Walmart reported slightly stronger-than-expected quarterly earnings on Tuesday after reporting the fifth straight gain in U.S. same-store sales. Shares at the company quickly jumped by more than 4%.
The company says sales at stores open at least a year to grow more slowly during the current quarter despite the holiday shopping season.
The company was under pressure to beat expectations as Target, Amazon, and other competitors continue to cut into the retailer’s bottom line.
Last month Walmart officials warned that those costs would lead earnings to decline by as much as 12% next year.

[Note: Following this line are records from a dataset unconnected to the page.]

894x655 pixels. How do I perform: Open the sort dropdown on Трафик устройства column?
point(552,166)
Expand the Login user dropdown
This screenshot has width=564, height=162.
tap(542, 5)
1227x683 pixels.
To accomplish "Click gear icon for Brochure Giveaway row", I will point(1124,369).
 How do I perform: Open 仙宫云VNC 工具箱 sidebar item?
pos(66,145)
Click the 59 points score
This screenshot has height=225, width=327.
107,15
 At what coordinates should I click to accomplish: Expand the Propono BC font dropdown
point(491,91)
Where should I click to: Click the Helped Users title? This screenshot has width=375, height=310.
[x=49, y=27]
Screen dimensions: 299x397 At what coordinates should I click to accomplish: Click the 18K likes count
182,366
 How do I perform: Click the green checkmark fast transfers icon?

Net profit attributable to the retailer fell to $3.304 billion, or $1.03 per share, in the third quarter ended on October 1, from $3.711 billion, or $1.15 per share, the year prior.
Analysts had expected 98 cents per share.
The company said it received a boost of 4 cents per share from an adjustment of accounting for leases.
At stores open at least a year sales rose by 1.5% while customer traffic increased by 1.7%.
Walmart’s entertainment department struggled while its food, apparel, and home goods performed well. Electronics was affected by the lack of debuts from a major piece of electronics.
Walmart said inventory on a comparable store basis fell by 1.9 percent.
Walmart also revealed that operating income fell 8.8% to $5.7 billion while consolidated revenue fell 1.3% to $117.4 billion.